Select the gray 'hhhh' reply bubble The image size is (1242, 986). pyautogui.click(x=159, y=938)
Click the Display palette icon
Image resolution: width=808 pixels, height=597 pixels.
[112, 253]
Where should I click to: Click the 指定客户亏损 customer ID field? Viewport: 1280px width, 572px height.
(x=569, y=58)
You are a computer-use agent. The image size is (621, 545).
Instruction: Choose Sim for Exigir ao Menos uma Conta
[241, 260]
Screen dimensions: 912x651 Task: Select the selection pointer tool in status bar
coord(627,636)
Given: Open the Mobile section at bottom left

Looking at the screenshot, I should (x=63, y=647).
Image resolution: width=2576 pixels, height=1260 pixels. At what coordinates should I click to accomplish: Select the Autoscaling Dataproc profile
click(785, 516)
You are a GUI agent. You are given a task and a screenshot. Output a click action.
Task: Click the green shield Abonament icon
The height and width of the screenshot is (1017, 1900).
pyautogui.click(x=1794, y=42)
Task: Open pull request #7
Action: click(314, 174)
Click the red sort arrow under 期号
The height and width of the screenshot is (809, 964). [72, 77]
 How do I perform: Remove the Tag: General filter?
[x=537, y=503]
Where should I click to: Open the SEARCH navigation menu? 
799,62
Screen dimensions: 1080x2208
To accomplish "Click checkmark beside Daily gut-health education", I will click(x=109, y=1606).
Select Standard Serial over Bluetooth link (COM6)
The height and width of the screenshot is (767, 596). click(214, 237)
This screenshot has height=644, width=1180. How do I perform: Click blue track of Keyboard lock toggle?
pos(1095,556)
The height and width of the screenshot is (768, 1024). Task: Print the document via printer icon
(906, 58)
^^^^
* _EXERCISE DESCRIPTION_:
Your answer must be the line containing "Instruction: Choose Sim" through the last line above, copied exactly, with nothing added.

* _RESULT OF THIS EXERCISE_:
Instruction: Choose Sim for Exigir ao Menos uma Conta
[241, 260]
Screen dimensions: 912x651 Task: Select the selection pointer tool in status bar
coord(627,636)
Given: Open the Mobile section at bottom left

Looking at the screenshot, I should (x=63, y=647).
Image resolution: width=2576 pixels, height=1260 pixels. At what coordinates should I click to accomplish: Select the Autoscaling Dataproc profile
click(785, 516)
You are a GUI agent. You are given a task and a screenshot. Output a click action.
Task: Click the green shield Abonament icon
The height and width of the screenshot is (1017, 1900).
pyautogui.click(x=1794, y=42)
Task: Open pull request #7
Action: click(314, 174)
Click the red sort arrow under 期号
The height and width of the screenshot is (809, 964). [72, 77]
 How do I perform: Remove the Tag: General filter?
[x=537, y=503]
Where should I click to: Open the SEARCH navigation menu? 
799,62
Screen dimensions: 1080x2208
To accomplish "Click checkmark beside Daily gut-health education", I will click(x=109, y=1606).
Select Standard Serial over Bluetooth link (COM6)
The height and width of the screenshot is (767, 596). click(214, 237)
This screenshot has height=644, width=1180. How do I perform: Click blue track of Keyboard lock toggle?
pos(1095,556)
The height and width of the screenshot is (768, 1024). Task: Print the document via printer icon
(906, 58)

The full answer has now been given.